Information shown:
((

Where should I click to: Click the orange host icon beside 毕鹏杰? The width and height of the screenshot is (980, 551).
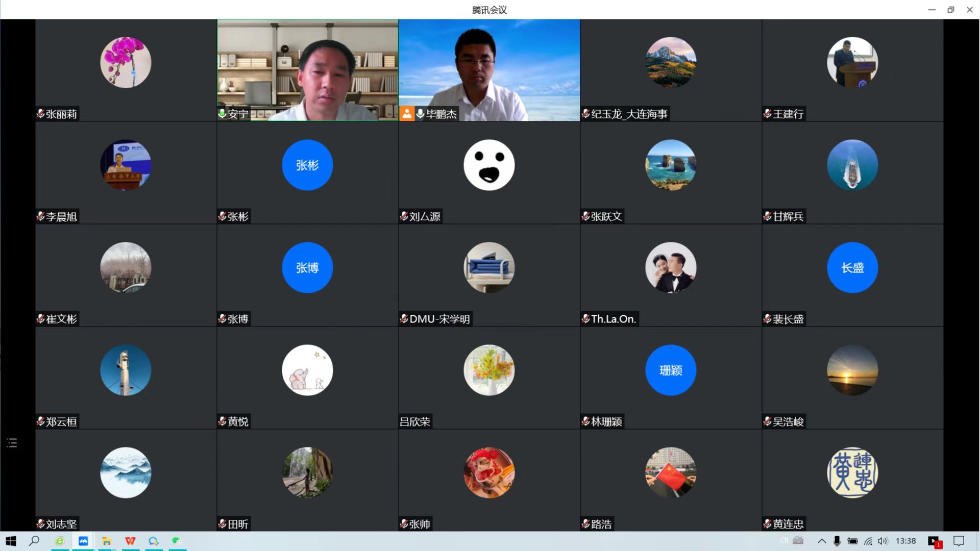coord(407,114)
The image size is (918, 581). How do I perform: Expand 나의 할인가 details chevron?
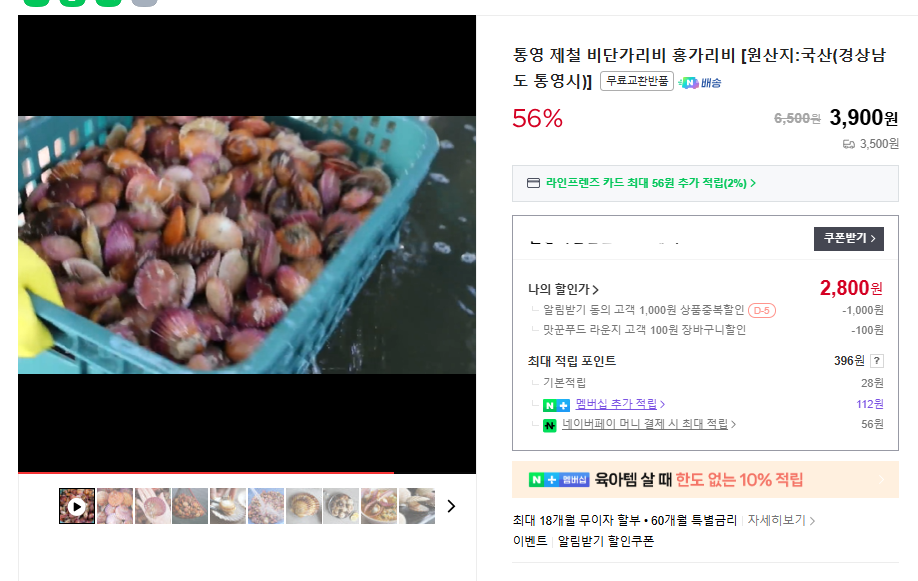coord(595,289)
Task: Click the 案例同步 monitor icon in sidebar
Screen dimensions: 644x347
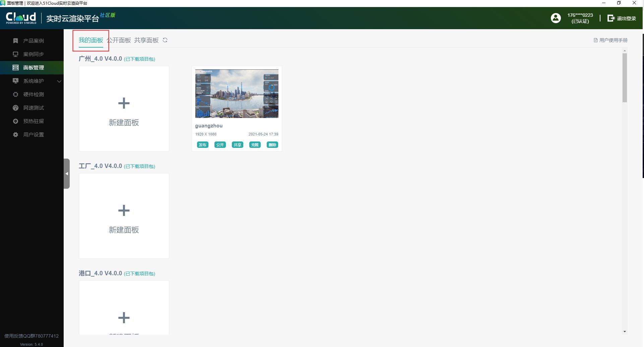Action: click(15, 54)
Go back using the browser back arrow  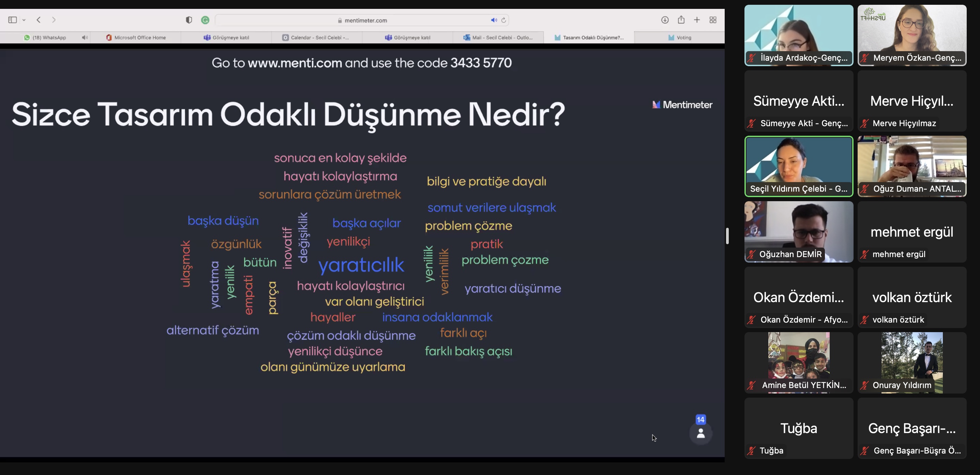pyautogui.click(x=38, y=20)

))

Goal: Collect every line of the records above that contains the string "icon", copying each one in full. Case counts, so match only that exact capitalization.

Finished task:
Where should I click to: Click the orange host icon beside 毕鹏杰? The width and height of the screenshot is (980, 551).
Task: Click the 案例同步 monitor icon in sidebar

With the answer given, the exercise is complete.